Sensational and sensual
Many Rubens works are sensational: loud, forceful, and sometimes violent, created in the service of Catholic propaganda and of absolutist rulers. With his almost cinematographic depiction of aggression, fighting, and barbaric scenes, Rubens could be called the Quentin Tarantino of his time. But he is also a sensual painter in his informal family portraits, landscapes and pastoral scenes, peasant dances and gardens of love, in which he was a precursor of rococo, Romanticism, and Impressionism.
Rubens was so many-sided that he appealed to artists of every nationality. Their interest was often selective. Spaniards preferred his religious works. The English were inspired by his portraits and landscapes. French painters were attracted, above all, by the eroticism and poetry in his work. German and Austrian artists admired his vitality and vigour.
A great many talented artists were captivated by his use of composition, colour, and technique and developed flourishing careers by following his example. After meeting Rubens, Velázquez began to paint in a different way; following his counsel, he used a lighter undercoat.
160 works of art, 6 themes
The Sensation and Sensuality exhibition presents more than 160 works of art and takes the visitor through six fascinating themes that explore different aspects of life and of the painter’s art: violence, power, lust, compassion, elegance, and poetry. Each of these chapters demonstrates the links between masterpieces by Rubens and the work of artists who came after him. The Tiger Hunt from the Musée des Beaux-Arts in Rennes hangs alongside the Delacroix Lion Hunt from Stockholm and the voluptuous Pan and Syrinx from the Gemäldegalerie in Kassel alongside Boucher’s work of the same name from the National Gallery in London; the Portrait of Marchesa Maria Grimaldi and Her Dwarf from Kingston Lacy is juxtaposed with A Genoese Noblewoman and Her Son from Washington, by Rubens’s famous pupil van Dyck; and Manet’s Rubens pastiche Fishing from the Metropolitan Museum in New York can be seen alongside The Bacchanalia on Andros by Rubens, from the Nationalmuseum in Stockholm.

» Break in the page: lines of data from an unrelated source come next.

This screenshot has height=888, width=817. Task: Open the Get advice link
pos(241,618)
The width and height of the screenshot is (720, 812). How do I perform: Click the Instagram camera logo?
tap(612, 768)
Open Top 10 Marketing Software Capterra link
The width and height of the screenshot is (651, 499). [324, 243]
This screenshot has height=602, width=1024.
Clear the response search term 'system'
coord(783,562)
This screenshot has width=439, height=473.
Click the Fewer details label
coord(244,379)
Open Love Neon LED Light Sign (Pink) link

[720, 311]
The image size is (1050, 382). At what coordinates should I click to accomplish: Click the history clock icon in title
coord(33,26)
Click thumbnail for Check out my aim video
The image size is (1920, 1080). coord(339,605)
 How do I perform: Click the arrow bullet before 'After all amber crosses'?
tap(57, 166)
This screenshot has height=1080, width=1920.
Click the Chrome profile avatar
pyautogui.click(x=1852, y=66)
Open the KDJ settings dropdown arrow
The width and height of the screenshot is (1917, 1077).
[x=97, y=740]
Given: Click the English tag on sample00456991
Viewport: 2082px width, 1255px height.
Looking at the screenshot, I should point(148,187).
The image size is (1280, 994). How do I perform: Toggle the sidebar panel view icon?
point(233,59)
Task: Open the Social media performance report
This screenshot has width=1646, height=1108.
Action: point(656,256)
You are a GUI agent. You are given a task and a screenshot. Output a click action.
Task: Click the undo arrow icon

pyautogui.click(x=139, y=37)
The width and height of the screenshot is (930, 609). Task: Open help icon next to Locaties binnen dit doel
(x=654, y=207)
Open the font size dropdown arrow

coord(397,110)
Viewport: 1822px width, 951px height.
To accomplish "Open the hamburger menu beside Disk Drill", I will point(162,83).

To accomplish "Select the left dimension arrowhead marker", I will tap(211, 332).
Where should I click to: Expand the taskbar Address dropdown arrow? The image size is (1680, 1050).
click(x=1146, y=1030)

The 20 paintings, 6 oil sketches, 8 drawings, and 10 prints by Rubens himself are presented in a dialogue with works by his artistic heirs, including Böcklin, Carpeaux, Constable, Corinth, Coypel, Daumier, Delacroix, Fragonard, Gainsborough, Géricault, Jordaens, Klimt, Kokoschka, Le Brun, Makart, Murillo, Picasso, Rembrandt, Renoir, Reynolds, Sandrart, Turner, Watteau, and others.
Prestigious loans
Exceptionally, one of the jewels of the Prado collection in Madrid, Rubens’s Garden of Love, will travel to Brussels, where it will be brought together with preparatory sketches from the Amsterdam Museum and two drawings that Rubens made of his painting for a superb print (Metropolitan Museum, New York). Bringing these pieces together allows us to see how this famous
composition took shape, from idea to reproduction.
As well as those already mentioned, the major foreign lending institutions contributing include Tate Britain (London), the Neue Pinakothek (Munich), the Nasjonalgalleriet (Oslo), the collection of Queen Elizabeth II, and a number of private collections.